Protecting Your Child’s Eye Health

Posted on 08/22/2018

Your child's eyesight is precious. From infancy to their teen years, you want to protect them from harm, and that includes preserving healthy vision. Good vision can help your child focus in school and safely enjoy sports and other hobbies. Act early and educate yourself and your kids about eye safety.

Dean McGee Eye Institute’s newest pediatric ophthalmologist, Dr. Maria Lim, recommends monitoring your child’s vision and practicing healthy eye care.

"Parents have an opportunity to help their child understand the importance protecting their eyes with safety glasses when participating in certain sports and activities,” Dr. Lim says. “Maintaining good overall health with a balanced diet and exercise helps in the long term."

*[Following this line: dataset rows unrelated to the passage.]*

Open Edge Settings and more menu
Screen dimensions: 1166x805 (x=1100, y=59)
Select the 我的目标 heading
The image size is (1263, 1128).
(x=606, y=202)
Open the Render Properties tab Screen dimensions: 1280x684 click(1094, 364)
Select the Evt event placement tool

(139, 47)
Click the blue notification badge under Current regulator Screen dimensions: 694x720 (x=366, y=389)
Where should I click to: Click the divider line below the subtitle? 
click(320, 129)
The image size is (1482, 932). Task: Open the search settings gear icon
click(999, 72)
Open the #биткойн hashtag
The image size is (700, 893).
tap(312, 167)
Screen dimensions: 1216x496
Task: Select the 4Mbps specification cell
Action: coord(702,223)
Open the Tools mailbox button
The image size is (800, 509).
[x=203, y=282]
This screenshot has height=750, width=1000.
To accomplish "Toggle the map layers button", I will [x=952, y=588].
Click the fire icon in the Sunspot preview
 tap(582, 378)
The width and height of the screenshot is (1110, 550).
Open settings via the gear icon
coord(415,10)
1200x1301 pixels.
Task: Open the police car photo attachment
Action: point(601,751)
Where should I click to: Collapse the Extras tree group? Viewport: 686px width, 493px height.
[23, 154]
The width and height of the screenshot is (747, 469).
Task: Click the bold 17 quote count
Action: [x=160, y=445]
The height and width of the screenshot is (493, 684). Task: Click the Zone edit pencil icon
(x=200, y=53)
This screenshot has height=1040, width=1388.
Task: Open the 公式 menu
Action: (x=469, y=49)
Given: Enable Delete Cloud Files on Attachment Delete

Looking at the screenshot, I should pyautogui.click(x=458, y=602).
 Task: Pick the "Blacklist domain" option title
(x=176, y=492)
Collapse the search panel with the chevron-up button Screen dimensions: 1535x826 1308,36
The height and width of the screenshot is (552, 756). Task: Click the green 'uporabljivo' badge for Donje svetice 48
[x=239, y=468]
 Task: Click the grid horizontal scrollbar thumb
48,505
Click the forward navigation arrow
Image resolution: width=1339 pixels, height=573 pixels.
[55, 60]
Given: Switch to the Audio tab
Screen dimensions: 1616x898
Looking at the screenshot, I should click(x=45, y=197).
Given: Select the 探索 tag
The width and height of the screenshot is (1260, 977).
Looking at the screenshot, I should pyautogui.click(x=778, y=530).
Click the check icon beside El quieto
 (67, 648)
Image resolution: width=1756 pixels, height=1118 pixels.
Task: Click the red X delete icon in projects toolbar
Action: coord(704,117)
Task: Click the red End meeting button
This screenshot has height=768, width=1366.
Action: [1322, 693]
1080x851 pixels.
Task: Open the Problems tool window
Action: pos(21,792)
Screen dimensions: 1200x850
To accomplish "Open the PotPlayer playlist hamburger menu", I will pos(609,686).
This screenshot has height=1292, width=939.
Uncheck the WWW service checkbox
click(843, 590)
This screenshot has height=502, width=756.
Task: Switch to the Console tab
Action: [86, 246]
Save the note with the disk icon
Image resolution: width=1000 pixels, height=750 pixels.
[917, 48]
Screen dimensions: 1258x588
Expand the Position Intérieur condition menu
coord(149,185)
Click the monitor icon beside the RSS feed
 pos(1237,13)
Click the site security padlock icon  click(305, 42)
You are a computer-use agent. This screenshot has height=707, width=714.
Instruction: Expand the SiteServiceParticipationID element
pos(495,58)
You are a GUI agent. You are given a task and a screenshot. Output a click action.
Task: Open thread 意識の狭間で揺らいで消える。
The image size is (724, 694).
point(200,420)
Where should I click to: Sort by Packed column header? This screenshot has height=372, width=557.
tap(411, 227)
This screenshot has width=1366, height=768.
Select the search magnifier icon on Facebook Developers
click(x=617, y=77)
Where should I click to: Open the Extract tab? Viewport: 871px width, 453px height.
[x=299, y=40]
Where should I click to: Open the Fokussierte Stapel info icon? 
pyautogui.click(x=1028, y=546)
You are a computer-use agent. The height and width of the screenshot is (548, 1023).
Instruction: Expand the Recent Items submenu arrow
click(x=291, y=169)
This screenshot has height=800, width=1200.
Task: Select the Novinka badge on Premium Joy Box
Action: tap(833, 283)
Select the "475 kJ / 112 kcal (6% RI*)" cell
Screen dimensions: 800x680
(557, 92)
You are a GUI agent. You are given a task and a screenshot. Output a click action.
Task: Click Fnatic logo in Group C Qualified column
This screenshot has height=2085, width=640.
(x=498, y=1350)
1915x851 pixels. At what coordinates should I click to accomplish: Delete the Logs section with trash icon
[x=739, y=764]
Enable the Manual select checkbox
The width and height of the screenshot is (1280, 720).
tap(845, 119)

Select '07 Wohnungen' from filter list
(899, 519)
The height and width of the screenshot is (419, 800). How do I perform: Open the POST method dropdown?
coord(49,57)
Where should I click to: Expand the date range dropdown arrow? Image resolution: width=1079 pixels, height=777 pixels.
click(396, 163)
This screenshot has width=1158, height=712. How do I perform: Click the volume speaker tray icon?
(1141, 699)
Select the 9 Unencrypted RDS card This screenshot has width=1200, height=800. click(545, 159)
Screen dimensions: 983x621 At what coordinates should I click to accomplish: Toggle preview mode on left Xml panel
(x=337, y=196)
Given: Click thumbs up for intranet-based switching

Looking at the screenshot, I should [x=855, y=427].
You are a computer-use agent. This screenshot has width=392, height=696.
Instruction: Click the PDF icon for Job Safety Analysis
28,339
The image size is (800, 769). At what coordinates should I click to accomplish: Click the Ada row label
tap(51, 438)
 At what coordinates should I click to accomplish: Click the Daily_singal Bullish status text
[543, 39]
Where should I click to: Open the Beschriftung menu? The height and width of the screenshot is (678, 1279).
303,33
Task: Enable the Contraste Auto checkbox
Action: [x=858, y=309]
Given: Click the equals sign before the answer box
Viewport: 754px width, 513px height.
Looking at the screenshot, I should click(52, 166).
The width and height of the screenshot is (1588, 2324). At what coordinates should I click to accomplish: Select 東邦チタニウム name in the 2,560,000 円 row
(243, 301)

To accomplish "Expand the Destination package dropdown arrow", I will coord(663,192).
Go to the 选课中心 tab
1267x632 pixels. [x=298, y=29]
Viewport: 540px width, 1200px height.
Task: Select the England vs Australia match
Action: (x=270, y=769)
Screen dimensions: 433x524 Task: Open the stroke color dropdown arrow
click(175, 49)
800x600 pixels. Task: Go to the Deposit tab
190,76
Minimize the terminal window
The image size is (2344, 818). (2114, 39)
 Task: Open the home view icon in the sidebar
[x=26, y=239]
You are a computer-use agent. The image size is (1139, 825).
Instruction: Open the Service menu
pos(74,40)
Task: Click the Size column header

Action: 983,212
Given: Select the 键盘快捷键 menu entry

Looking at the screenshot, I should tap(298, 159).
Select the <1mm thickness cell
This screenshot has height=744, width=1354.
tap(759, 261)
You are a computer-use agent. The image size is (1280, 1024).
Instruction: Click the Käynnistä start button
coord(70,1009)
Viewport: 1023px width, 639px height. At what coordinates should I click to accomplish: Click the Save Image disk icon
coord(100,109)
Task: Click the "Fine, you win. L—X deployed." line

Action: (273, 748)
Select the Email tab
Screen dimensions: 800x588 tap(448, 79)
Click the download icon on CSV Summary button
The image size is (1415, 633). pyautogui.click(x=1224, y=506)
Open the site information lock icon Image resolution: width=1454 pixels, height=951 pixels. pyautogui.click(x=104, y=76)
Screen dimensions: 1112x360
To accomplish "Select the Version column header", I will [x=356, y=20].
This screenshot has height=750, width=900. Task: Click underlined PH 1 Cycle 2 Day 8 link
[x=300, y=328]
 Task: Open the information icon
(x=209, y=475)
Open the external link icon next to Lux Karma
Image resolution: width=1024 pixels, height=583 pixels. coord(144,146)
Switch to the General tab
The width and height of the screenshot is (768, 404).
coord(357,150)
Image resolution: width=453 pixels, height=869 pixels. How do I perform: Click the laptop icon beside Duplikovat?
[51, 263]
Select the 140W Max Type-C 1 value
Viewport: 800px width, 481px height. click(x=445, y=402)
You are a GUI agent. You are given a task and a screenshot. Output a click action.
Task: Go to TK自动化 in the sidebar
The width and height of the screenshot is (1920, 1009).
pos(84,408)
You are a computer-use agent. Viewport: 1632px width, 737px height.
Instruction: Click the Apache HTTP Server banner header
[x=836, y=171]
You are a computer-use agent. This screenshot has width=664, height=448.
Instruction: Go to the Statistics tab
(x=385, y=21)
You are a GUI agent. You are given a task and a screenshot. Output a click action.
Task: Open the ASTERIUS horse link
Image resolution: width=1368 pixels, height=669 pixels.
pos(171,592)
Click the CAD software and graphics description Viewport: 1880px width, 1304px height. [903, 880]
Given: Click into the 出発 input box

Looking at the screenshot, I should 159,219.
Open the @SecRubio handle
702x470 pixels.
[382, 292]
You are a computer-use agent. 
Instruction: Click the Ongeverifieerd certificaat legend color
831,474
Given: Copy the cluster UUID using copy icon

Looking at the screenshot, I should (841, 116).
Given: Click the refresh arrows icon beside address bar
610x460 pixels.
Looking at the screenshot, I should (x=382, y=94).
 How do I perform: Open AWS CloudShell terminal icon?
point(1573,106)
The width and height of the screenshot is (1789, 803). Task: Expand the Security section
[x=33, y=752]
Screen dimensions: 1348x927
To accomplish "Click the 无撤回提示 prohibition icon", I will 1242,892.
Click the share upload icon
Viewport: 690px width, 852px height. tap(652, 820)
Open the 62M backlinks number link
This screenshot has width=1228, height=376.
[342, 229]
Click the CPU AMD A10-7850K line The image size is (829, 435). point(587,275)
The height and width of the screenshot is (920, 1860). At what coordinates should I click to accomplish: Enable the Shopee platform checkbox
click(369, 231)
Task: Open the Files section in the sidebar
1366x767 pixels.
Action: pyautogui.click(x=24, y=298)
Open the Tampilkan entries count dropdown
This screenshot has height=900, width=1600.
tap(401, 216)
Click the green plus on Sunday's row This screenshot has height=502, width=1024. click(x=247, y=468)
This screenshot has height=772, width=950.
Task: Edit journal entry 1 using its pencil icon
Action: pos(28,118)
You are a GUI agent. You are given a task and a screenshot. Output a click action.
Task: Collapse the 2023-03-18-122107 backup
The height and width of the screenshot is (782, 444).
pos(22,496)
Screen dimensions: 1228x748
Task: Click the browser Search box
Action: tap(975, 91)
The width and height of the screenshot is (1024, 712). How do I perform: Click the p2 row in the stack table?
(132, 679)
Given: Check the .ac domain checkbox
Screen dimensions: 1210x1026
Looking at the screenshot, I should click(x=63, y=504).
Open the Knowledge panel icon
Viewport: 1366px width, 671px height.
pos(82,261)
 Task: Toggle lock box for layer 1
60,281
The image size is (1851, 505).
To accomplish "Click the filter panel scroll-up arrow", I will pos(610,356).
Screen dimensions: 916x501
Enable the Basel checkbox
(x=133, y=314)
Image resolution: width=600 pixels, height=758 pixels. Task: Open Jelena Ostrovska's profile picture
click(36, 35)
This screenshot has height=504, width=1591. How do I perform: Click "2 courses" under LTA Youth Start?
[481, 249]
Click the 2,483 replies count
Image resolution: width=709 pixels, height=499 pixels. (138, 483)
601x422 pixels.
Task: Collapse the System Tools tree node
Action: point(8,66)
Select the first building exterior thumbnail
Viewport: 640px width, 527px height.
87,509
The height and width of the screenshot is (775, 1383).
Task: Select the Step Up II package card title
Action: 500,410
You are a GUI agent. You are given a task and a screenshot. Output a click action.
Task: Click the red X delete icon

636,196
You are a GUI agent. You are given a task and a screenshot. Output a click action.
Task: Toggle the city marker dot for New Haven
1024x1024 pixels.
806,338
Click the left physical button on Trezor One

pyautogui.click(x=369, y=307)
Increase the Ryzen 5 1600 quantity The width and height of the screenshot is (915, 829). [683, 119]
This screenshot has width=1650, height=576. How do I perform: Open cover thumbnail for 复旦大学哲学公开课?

If you notice a problem in vision, speak up

Signs of Vision Problem in Infants and Toddlers

In infants and toddlers, eyes might be crossed or turned out. In either case, make an appointment with a pediatric ophthalmologist to see if your child has a condition called Amblyopia (or Lazy Eye.) It can be treated with eye drops or temporarily wearing an eye patch. Without treatment, permanent vision loss occurs. Also, take note of any unusual clouding or discoloration in your child’s pupils, discharge, or redness.

Signs of Vision Problems in Children and Teens

Does your child strain to look at the screen during movies or have a hard time reading the blackboard in class? When they read, do they put the book abnormally far away or close to their face? This might indicate near- or far-sightedness. Older children may tell you they can’t see far away or near–or they may strain and rub their eyes often. Don’t wait for a vision exam at school–if you notice a potential problem, it’s time to make an appointment with your eye doctor.

Regardless of age, accidents can happen. In case of an eye accident, be ready to act quickly. If your child complains of intense eye pain or you notice an abnormal discoloration or abrasion on the eyes, immediately take your child to the ER.